Anonymous Monk has asked for the wisdom of the Perl Monks concerning the following question:

From an HTML string I would like to remove all html tags but keep only  <font=xyz ...> and </font> tags. Any suggestions. Actually as I am writing this, whatever expression you are using for processing CODE tag here on this website will work help me too. I can have a while loop and when it detects start tag and setup a flag and when it is done and reset the flag. But was trying to see if there are any different ways

Replies are listed 'Best First'.
Re: keeping one pattern but removing all else from a string
by stefp (Vicar) on Jul 13, 2002 at 03:10 UTC
Re: keeping one pattern but removing all else from a string
by Cody Pendant (Prior) on Jul 13, 2002 at 04:07 UTC
    You want to keep all the contents, but remove all tags, except for FONT tags?

    I do this the quick and dirty way

    Replace all <FONT> tags with a placeholder tag: {{{font}}} for instance.

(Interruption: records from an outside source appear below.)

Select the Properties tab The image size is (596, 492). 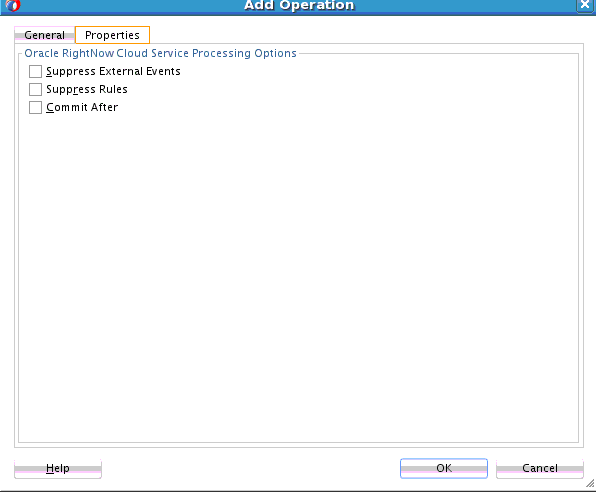pyautogui.click(x=113, y=35)
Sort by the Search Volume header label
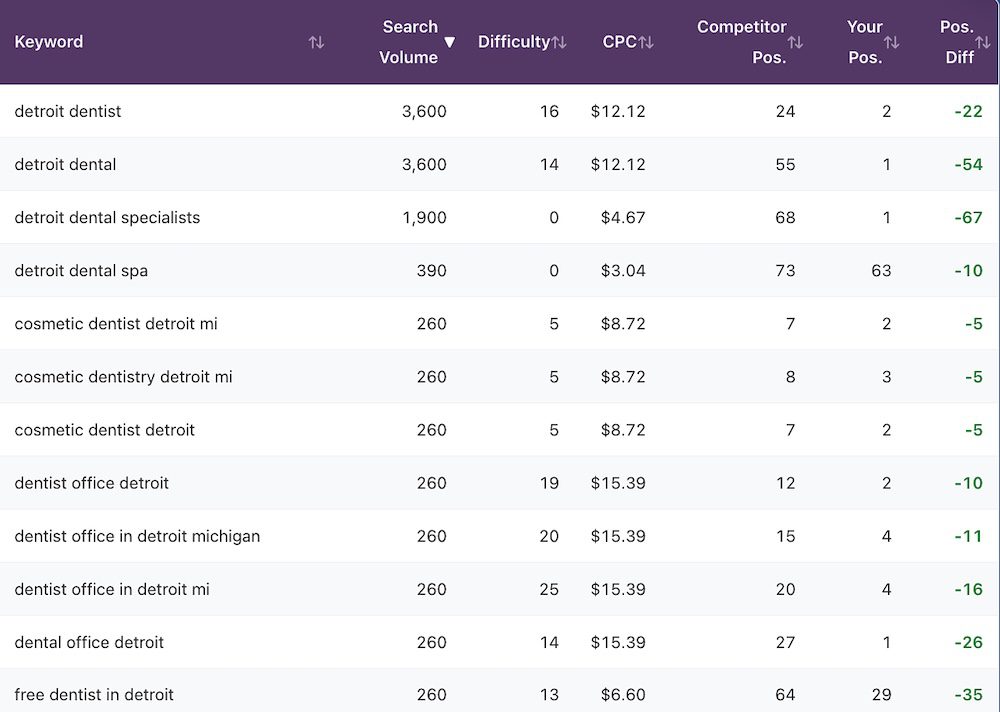 409,42
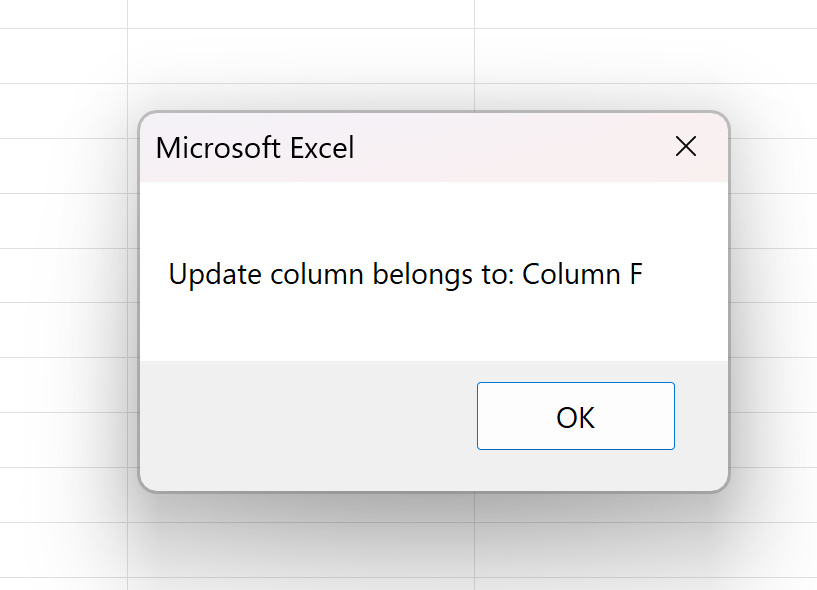This screenshot has height=590, width=817.
Task: Select the worksheet cell right of the message text
Action: (x=775, y=275)
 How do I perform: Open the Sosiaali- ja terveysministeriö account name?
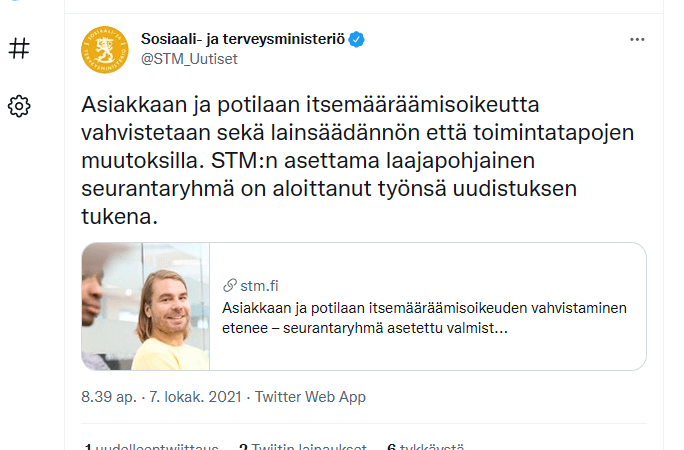point(244,39)
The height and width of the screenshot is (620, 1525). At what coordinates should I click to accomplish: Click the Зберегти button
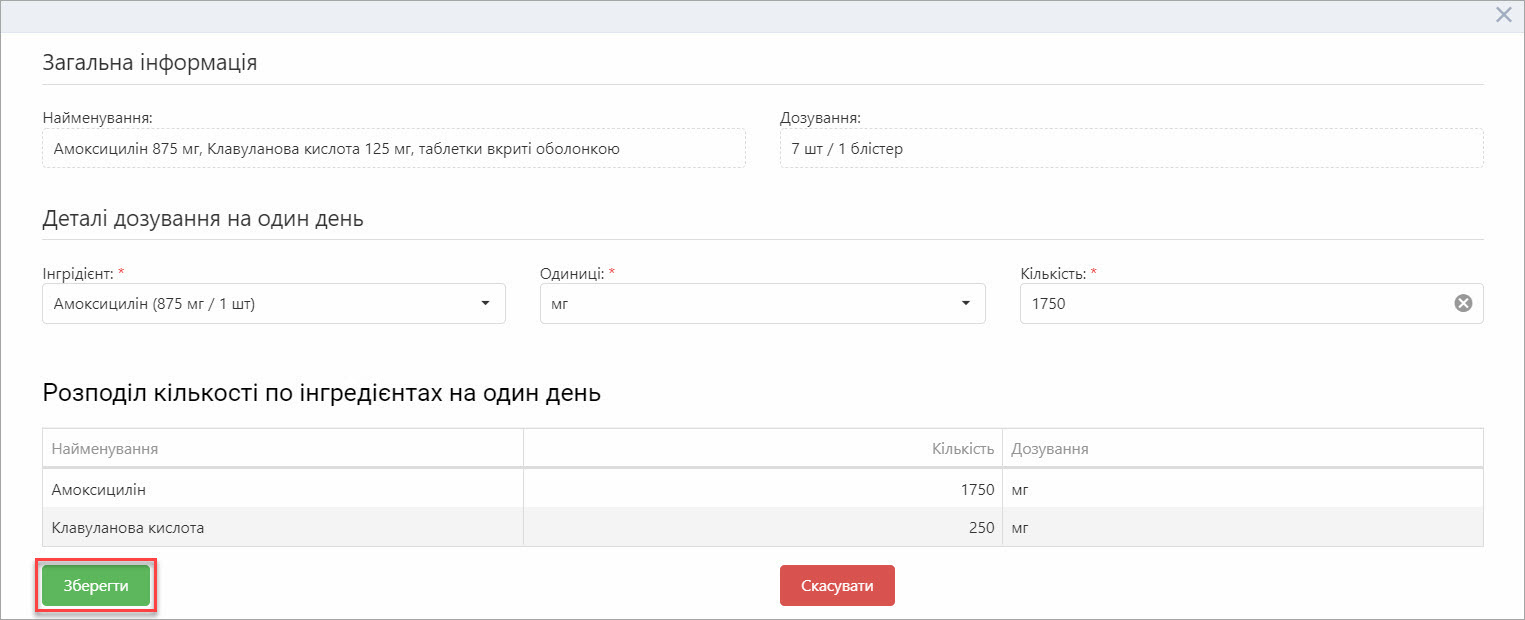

    Then kill all the other tags.

    Then put the FONT tags back.

    $html =~ s/<($tag[^>]*?)>/{{{$1}}}/sgi;# temp-encode starting tags $html =~ s/<\/($tag[^>]*?)>/{{{\/$1}}}/sgi; # temp-encode ending tags $html =~ s/<[^>]*?>//sgi;# kill all remaining tags $html =~ s/\{{3}/</sgi;# re-encode '<' tags $html =~ s/\}{3}/>/sgi;# re-encode '>'tags

    --
    ($_='jjjuuusssttt annootthheer pppeeerrrlll haaaccckkeer')=~y/a-z//s;print;
      Thank you. The solution by Cody Pendant above is what i was looking for and it worked fine as I wanted.
Re: keeping one pattern but removing all else from a string
by vladb (Vicar) on Jul 13, 2002 at 03:13 UTC
    Here's another (less appealing ... err.. worse) solution using raw regular expressions:

    Try this...
    my $font_tag_match = m{ # Tags in pairs like <foo>content</foo> \< \s* (<font[a-z:\=]>+) [ \s*<[a-z:]>* \s* = \s* [ ' <[^']>* ' | " <[^"]>* " ] ]* \s* \> [ <[^<>]>* | <xml> ]* \< \s* / \s* font \s* \> }x; # remove all text that is not between a pair of <font> tags.. $input_data =~ s/^$font_tag_match//mg;
    Unfortunately I had to make up the code without any bit of testing as I don't have the means to do so on this particular PC (Have to reboot my Win2000 OS as the MS-DOS command prompt wouldn't work for some reason ;/)

    _____________________
    # Under Construction
      Thanks. But I need to keep the content ,without html outside start and end tags. The solution above will preserve everything between font tags but remove the content outside completely. The way CODE tag implemented here is very similar to what I want. It removes all html outside code but preserves it inside and makes it in different font.